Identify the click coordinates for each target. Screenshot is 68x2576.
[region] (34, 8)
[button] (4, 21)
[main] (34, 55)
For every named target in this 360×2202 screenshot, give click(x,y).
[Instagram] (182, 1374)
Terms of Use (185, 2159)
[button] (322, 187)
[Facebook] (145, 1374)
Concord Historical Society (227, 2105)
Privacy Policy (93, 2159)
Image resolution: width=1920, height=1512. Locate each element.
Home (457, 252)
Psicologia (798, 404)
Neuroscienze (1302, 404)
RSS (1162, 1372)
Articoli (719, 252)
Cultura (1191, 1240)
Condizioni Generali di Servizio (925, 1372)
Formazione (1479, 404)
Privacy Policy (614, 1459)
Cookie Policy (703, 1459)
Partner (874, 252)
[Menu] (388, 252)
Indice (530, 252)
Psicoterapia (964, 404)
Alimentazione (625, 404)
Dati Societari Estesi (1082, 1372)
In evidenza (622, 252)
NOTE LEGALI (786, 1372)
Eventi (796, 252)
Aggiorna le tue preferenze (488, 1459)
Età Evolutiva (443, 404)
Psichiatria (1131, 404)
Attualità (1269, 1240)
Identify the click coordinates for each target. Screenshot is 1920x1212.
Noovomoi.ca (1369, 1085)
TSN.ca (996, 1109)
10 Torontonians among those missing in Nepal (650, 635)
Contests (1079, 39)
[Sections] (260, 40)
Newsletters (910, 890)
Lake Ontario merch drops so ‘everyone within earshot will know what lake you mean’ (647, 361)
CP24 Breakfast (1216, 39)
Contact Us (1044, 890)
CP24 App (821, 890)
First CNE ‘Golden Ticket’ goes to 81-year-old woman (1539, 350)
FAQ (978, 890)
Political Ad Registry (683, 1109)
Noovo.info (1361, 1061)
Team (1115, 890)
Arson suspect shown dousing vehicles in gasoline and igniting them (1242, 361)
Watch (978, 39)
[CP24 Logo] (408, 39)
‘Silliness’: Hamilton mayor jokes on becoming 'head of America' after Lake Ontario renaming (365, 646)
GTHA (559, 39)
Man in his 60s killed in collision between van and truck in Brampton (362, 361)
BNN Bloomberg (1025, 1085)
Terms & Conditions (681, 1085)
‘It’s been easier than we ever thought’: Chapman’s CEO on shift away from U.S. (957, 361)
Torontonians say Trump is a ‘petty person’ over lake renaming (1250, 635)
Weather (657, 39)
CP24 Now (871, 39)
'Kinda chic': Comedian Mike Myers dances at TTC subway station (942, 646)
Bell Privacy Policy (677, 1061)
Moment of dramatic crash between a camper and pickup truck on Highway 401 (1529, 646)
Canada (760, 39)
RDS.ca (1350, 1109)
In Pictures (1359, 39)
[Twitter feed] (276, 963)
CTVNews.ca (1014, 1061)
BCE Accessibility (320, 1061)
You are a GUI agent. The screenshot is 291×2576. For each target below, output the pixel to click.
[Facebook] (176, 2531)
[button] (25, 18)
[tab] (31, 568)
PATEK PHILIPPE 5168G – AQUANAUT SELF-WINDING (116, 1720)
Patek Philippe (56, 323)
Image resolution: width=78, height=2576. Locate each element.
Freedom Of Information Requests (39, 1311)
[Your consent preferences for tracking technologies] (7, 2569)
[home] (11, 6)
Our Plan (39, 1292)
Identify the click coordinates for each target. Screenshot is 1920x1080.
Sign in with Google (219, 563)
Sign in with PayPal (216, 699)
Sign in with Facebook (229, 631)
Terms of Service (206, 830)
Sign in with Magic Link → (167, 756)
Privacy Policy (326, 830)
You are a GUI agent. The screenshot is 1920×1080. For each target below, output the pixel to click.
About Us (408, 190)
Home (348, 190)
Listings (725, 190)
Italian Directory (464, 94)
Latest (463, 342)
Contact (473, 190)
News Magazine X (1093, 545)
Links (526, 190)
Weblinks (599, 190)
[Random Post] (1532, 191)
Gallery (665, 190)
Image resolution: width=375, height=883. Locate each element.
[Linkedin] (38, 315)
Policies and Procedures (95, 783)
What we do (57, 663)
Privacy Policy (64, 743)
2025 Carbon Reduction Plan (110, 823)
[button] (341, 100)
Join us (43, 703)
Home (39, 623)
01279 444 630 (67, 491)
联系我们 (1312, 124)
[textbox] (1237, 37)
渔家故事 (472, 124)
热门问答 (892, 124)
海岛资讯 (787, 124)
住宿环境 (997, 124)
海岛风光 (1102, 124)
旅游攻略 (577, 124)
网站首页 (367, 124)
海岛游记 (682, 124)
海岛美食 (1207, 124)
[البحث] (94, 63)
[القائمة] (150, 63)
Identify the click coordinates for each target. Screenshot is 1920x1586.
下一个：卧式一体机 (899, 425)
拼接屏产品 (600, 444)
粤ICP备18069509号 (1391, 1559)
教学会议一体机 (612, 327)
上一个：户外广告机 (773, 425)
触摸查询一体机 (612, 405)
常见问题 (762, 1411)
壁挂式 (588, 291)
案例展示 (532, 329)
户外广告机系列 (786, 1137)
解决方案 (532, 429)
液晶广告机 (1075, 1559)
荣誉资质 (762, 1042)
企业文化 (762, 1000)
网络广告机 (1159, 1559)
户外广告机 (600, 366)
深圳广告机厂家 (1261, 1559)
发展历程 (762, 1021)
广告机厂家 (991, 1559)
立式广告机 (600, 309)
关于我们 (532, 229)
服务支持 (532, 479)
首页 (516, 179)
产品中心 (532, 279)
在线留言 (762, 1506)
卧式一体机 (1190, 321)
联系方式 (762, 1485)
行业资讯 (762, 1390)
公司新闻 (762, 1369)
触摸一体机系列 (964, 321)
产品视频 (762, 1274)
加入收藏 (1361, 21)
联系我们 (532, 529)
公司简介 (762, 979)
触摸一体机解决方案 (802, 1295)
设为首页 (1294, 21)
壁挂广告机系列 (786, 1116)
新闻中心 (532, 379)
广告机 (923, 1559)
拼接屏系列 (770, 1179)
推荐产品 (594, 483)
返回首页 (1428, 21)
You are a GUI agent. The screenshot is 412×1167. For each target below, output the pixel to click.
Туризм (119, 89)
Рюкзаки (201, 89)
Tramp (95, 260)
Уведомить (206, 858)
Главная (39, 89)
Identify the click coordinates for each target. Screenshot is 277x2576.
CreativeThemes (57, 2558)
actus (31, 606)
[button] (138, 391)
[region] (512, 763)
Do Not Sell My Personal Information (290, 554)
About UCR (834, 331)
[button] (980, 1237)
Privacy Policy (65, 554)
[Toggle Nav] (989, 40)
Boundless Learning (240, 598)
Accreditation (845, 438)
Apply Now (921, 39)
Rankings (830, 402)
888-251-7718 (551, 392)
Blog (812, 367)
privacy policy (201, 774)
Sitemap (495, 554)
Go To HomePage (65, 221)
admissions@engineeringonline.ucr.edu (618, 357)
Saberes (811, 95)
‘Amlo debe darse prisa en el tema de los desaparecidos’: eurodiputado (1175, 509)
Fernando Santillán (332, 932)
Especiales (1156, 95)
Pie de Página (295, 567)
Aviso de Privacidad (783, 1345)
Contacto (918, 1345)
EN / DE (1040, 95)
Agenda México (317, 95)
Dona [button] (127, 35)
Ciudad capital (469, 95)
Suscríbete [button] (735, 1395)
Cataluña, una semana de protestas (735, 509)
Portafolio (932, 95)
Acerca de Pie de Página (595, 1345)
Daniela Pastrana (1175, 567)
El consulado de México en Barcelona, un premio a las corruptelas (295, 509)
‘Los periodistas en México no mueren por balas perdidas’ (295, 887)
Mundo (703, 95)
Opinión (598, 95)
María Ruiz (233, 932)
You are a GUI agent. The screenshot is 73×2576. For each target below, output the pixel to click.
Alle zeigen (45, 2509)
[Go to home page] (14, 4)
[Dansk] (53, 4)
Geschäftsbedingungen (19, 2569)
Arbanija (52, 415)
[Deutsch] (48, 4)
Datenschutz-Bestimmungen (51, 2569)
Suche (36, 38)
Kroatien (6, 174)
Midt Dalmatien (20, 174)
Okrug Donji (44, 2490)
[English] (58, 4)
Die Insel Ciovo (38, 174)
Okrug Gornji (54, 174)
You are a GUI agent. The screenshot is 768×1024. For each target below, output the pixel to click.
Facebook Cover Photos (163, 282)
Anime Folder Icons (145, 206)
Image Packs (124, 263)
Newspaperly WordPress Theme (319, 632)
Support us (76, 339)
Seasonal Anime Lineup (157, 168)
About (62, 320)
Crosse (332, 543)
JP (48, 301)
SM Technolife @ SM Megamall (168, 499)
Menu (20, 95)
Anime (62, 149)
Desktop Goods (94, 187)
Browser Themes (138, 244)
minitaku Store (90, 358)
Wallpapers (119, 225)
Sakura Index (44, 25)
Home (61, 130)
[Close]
.....
Within the data, how many lines hold the word "Information"? State only that number.

2